From a macro risk perspective it is unambiguously a good thing to have a fast view of  the aggregate risk across single name, index, and correlation inventory. Getting solid analytic numbers for a old piece of quant code is notoriously hard. No one with actual market background will check market convention assumptions, trade representations , or the valuations.  If some enterprising company  has a tied out version of the old quant code get it from them.

But there is more to this story. If the broker dealer cannot bring themselves to separate the correlation book from the credit book arguing that the correlation book is managed to zero risk and standard reserves are held  while the trades roll off. Then in order to run second order risks like counterparty valuation adjustment, the fast correlation risk becomes important. Unless you get the correlation book running to speed your second order risk monte carlo simulation batches performance will be dominated by the correlation book performance (assuming every other product book batch demonstrates competitive performance and better turnaround time compared to the correlation book). Hello, Maxeler.
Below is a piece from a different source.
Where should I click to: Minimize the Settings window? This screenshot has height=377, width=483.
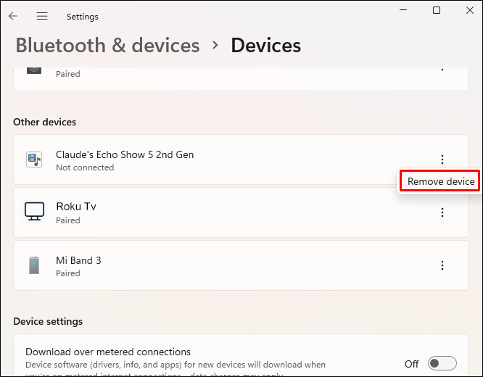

Mac Pro+2s: 1 Supercomputer+FPGAs+4m: 0

Apart from saving over a million dollars infrastructure cost annually, why bother running your credit derivative P&L/Risk batch Mac Pro+2s rather than Supercomputer+FPGAs+4m?

A. Rates, Mortgage, FX, Commodities P&L/Risk batches

It’s only the credit derivative guys in the Computerworld UK article that had this P&L and Risk batch performance problem in 2008 and now it is fixed?

B. Moore’s Law

“The number of transistors incorporated in a chip will approximately double every 24 months.”  —Gordon Moore, Intel Co-Founder

More of a prediction than a law really, but it has predicted accurately for 40 years and is expected to hold for another decade.  In technology if you do nothing more than “ride the wave” of Moore’s Law you are doing good, however, this observation’s simplicity can be deceiving. If the plan is for the credit derivative batch to “ride the wave” with thousands of grid CPUs, FPGAs, and associated staff you may have a challenge when scaling to larger problems, like counterparty valuation adjustment (CVA), that Moore’s Law will not automatically address for you. For example, Moore’s Law doesn’t get you power and machine room space for 10,000 grid CPUs for the CVA simulation.   That is closer to “not riding the wave.”

C. Simplicity

Supercomputers and FPGAs, in addition to GPUs, Cuda, and CPU grids even dataflow architecture are all reasonable technology bets that could very well be the best way to ride the Moore’s Law wave through 2020. Using some or all of these technologies together in 2011 to run such a modest computation so slowly should elicit some follow up questions.